Material provided START
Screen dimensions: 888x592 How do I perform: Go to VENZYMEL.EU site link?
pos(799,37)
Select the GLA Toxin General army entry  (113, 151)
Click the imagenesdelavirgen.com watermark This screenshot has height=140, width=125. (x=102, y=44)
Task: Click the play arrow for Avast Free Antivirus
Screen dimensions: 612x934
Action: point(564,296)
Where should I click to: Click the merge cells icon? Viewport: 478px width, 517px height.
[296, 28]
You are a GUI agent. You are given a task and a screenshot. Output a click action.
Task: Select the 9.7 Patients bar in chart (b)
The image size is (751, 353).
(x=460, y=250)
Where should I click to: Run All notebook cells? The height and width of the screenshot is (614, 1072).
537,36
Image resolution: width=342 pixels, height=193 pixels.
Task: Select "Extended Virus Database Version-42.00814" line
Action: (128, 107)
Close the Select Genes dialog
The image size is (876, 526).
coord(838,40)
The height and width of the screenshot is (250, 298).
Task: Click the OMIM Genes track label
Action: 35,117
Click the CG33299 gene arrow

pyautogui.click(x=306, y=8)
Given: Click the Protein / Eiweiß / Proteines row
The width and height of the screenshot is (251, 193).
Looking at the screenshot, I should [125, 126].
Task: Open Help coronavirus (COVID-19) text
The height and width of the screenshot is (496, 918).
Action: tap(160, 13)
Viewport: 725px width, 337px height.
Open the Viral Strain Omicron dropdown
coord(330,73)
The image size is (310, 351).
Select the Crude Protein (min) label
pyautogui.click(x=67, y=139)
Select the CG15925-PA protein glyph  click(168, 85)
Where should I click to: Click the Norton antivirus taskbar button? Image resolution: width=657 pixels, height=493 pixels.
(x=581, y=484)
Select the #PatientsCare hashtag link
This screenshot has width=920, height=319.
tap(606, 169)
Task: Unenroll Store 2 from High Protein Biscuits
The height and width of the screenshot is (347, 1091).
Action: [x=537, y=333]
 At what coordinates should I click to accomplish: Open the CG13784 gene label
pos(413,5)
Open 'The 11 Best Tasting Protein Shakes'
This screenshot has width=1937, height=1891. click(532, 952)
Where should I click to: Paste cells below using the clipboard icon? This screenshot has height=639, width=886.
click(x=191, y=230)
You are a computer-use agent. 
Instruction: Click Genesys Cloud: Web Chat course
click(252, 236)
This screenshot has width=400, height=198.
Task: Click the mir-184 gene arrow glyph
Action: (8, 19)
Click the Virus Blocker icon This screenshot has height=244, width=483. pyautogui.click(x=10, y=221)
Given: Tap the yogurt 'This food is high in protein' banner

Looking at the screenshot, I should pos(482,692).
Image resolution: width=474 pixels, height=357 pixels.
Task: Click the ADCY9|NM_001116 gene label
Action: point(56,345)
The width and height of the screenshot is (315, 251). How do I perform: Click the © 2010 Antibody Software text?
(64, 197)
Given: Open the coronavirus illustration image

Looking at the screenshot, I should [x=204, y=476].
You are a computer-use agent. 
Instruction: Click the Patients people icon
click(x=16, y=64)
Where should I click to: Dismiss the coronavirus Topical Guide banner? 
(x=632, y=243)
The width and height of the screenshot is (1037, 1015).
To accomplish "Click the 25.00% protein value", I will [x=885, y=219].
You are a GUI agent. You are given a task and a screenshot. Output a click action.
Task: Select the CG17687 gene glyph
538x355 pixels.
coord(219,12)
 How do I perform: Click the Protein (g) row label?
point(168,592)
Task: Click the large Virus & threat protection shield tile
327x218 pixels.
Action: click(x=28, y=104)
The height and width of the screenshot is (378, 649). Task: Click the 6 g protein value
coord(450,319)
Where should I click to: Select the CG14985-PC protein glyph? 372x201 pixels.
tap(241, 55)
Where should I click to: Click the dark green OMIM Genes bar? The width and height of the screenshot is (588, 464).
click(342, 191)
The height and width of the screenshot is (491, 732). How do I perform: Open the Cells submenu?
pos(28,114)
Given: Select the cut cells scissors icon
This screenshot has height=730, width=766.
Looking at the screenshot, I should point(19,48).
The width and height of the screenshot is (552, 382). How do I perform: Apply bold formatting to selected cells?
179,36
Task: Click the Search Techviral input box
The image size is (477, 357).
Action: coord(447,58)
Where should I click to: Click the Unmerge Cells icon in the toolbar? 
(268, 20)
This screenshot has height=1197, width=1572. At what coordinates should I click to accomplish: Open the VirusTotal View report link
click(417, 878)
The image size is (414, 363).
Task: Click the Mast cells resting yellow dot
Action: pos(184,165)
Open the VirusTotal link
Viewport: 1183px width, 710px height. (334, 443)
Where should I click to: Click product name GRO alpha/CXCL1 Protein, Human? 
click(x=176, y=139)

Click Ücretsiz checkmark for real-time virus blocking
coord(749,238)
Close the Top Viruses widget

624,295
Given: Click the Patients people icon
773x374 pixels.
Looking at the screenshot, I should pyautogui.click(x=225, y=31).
Material provided END
Take the entries above and return all of them exactly.

◆ Answer space ◆
Screen dimensions: 888x592 How do I perform: Go to VENZYMEL.EU site link?
pos(799,37)
Select the GLA Toxin General army entry  (113, 151)
Click the imagenesdelavirgen.com watermark This screenshot has height=140, width=125. (x=102, y=44)
Task: Click the play arrow for Avast Free Antivirus
Screen dimensions: 612x934
Action: point(564,296)
Where should I click to: Click the merge cells icon? Viewport: 478px width, 517px height.
[296, 28]
You are a GUI agent. You are given a task and a screenshot. Output a click action.
Task: Select the 9.7 Patients bar in chart (b)
The image size is (751, 353).
(x=460, y=250)
Where should I click to: Run All notebook cells? The height and width of the screenshot is (614, 1072).
537,36
Image resolution: width=342 pixels, height=193 pixels.
Task: Select "Extended Virus Database Version-42.00814" line
Action: (128, 107)
Close the Select Genes dialog
The image size is (876, 526).
coord(838,40)
The height and width of the screenshot is (250, 298).
Task: Click the OMIM Genes track label
Action: 35,117
Click the CG33299 gene arrow

pyautogui.click(x=306, y=8)
Given: Click the Protein / Eiweiß / Proteines row
The width and height of the screenshot is (251, 193).
Looking at the screenshot, I should [125, 126].
Task: Open Help coronavirus (COVID-19) text
The height and width of the screenshot is (496, 918).
Action: tap(160, 13)
Viewport: 725px width, 337px height.
Open the Viral Strain Omicron dropdown
coord(330,73)
The image size is (310, 351).
Select the Crude Protein (min) label
pyautogui.click(x=67, y=139)
Select the CG15925-PA protein glyph  click(168, 85)
Where should I click to: Click the Norton antivirus taskbar button? Image resolution: width=657 pixels, height=493 pixels.
(x=581, y=484)
Select the #PatientsCare hashtag link
This screenshot has width=920, height=319.
tap(606, 169)
Task: Unenroll Store 2 from High Protein Biscuits
The height and width of the screenshot is (347, 1091).
Action: [x=537, y=333]
 At what coordinates should I click to accomplish: Open the CG13784 gene label
pos(413,5)
Open 'The 11 Best Tasting Protein Shakes'
This screenshot has width=1937, height=1891. click(532, 952)
Where should I click to: Paste cells below using the clipboard icon? This screenshot has height=639, width=886.
click(x=191, y=230)
You are a computer-use agent. 
Instruction: Click Genesys Cloud: Web Chat course
click(252, 236)
This screenshot has width=400, height=198.
Task: Click the mir-184 gene arrow glyph
Action: (8, 19)
Click the Virus Blocker icon This screenshot has height=244, width=483. pyautogui.click(x=10, y=221)
Given: Tap the yogurt 'This food is high in protein' banner

Looking at the screenshot, I should pos(482,692).
Image resolution: width=474 pixels, height=357 pixels.
Task: Click the ADCY9|NM_001116 gene label
Action: point(56,345)
The width and height of the screenshot is (315, 251). How do I perform: Click the © 2010 Antibody Software text?
(64, 197)
Given: Open the coronavirus illustration image

Looking at the screenshot, I should [x=204, y=476].
You are a computer-use agent. 
Instruction: Click the Patients people icon
click(x=16, y=64)
Where should I click to: Dismiss the coronavirus Topical Guide banner? 
(x=632, y=243)
The width and height of the screenshot is (1037, 1015).
To accomplish "Click the 25.00% protein value", I will [x=885, y=219].
You are a GUI agent. You are given a task and a screenshot. Output a click action.
Task: Select the CG17687 gene glyph
538x355 pixels.
coord(219,12)
 How do I perform: Click the Protein (g) row label?
point(168,592)
Task: Click the large Virus & threat protection shield tile
327x218 pixels.
Action: click(x=28, y=104)
The height and width of the screenshot is (378, 649). Task: Click the 6 g protein value
coord(450,319)
Where should I click to: Select the CG14985-PC protein glyph? 372x201 pixels.
tap(241, 55)
Where should I click to: Click the dark green OMIM Genes bar? The width and height of the screenshot is (588, 464).
click(342, 191)
The height and width of the screenshot is (491, 732). How do I perform: Open the Cells submenu?
pos(28,114)
Given: Select the cut cells scissors icon
This screenshot has height=730, width=766.
Looking at the screenshot, I should point(19,48).
The width and height of the screenshot is (552, 382). How do I perform: Apply bold formatting to selected cells?
179,36
Task: Click the Search Techviral input box
The image size is (477, 357).
Action: coord(447,58)
Where should I click to: Click the Unmerge Cells icon in the toolbar? 
(268, 20)
This screenshot has height=1197, width=1572. At what coordinates should I click to accomplish: Open the VirusTotal View report link
click(417, 878)
The image size is (414, 363).
Task: Click the Mast cells resting yellow dot
Action: pos(184,165)
Open the VirusTotal link
Viewport: 1183px width, 710px height. (334, 443)
Where should I click to: Click product name GRO alpha/CXCL1 Protein, Human? 
click(x=176, y=139)

Click Ücretsiz checkmark for real-time virus blocking
coord(749,238)
Close the Top Viruses widget

624,295
Given: Click the Patients people icon
773x374 pixels.
Looking at the screenshot, I should pyautogui.click(x=225, y=31).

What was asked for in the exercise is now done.